CEA Attorney Chris Hankins

CEA Attorney Chris Hankins testified before the legislature’s Education Committee on Wednesday.

It can be shockingly easy for an upstanding educator to face unfounded accusations that require an investigation by the Department of Children and Families (DCF). As the law now stands, even when educators are cleared of all wrongdoing they still face the stigma of being labeled “alleged perpetrators.”

CEA attorney Chris Hankins spoke out on behalf of teachers before the Connecticut Legislature’s Education Committee Wednesday saying, “Through investigation by DCF, the vast majority of allegations of child abuse or neglect against teachers ultimately wind up being unsubstantiated.”

The safety and well-being of their students is of utmost importance to educators, and Hankins said that DCF does a great job finding and holding accountable individuals who pose a risk to children. Unfortunately, innocent educators are frequently caught up in investigations.

Education Committee member Senator Dante Bartolomeo said, “I know for a friend of mine, the allegations against her ended up being unsubstantiated but for six months her life was turned upside down.”

Senate Bill 323 before the Education Committee would lessen the stigma of an unfounded allegation by removing documents related to an event that was investigated yet found to be unsubstantiated by DCF.

Teachers’ personnel records are available to the public via the Freedom of Information Act, and Hankins said that having untrue allegations accessible to the public is unjust for an innocent teacher. When these records stay in an educator’s file, they can also prevent that educator from being hired by another school district.

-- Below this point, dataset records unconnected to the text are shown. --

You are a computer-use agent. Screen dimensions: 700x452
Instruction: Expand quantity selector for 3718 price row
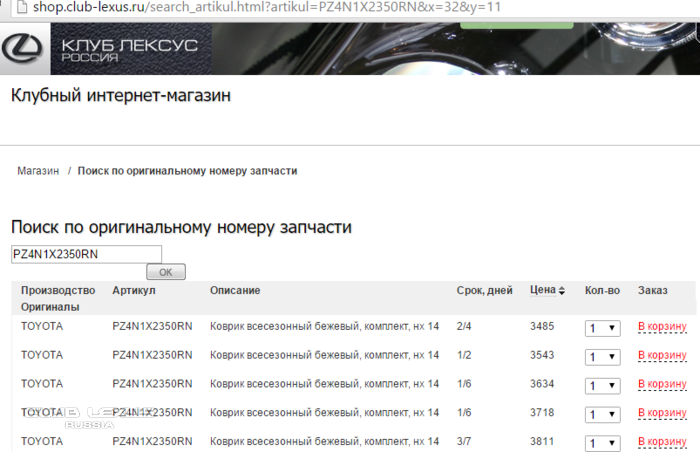(601, 414)
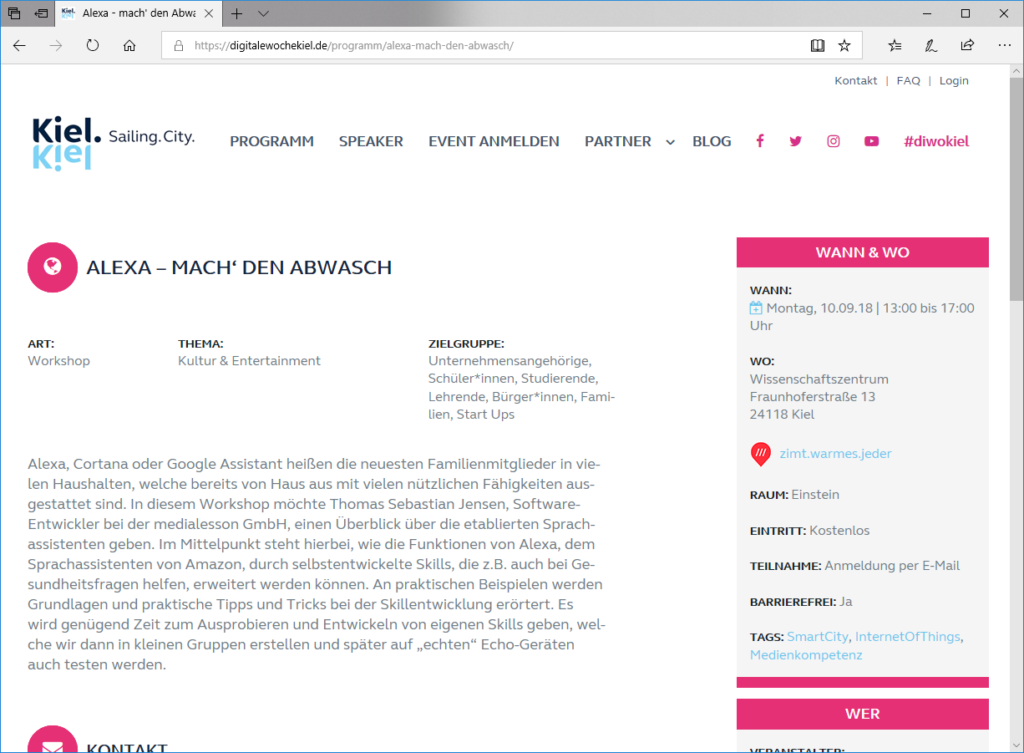The image size is (1024, 753).
Task: Open a new browser tab
Action: 236,14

Hankins, along with CEA’s other two legal counsels Melanie Kolek and Adrienne Delucca, represents CEA members involved in DCF investigations. Hankins said that, “In 2014 alone, there were two separate instances where a total of 11 teachers were labeled as ‘alleged perpetrators’ for fabricated incidents on the playground during recess when it was demonstrated that the child was not on the playground on the day in question or else the teachers were not assigned to recess duty.”

Education Committee member Senator Toni Boucher said, “This issue is a concern for many of us. I’m well aware of the effect on teachers.”

One Comment
  1. Matthew Valenti #

    You Go Chris Hankins! I was a victim three times of these types of things when I was teaching. In each case I was totally innocent. Chris Hankins represented me each and every time. But the DCF outcome of “unsubstantiated” was a hollow victory for me, as I understood it stayed on my record. If I was innocent beyond a shadow of the doubt, and it was proven, then my record should be totally clean. When you are a tough teacher, kids make up things about you to get you in trouble. In my 40.5 years as a public school teacher, I was tough, but fair. I’m glad that Chris took this on. It’s about time teachers aren’t kicked around by DCF any more. I remember Chris told me that I was the poster child for unfairly accused teachers!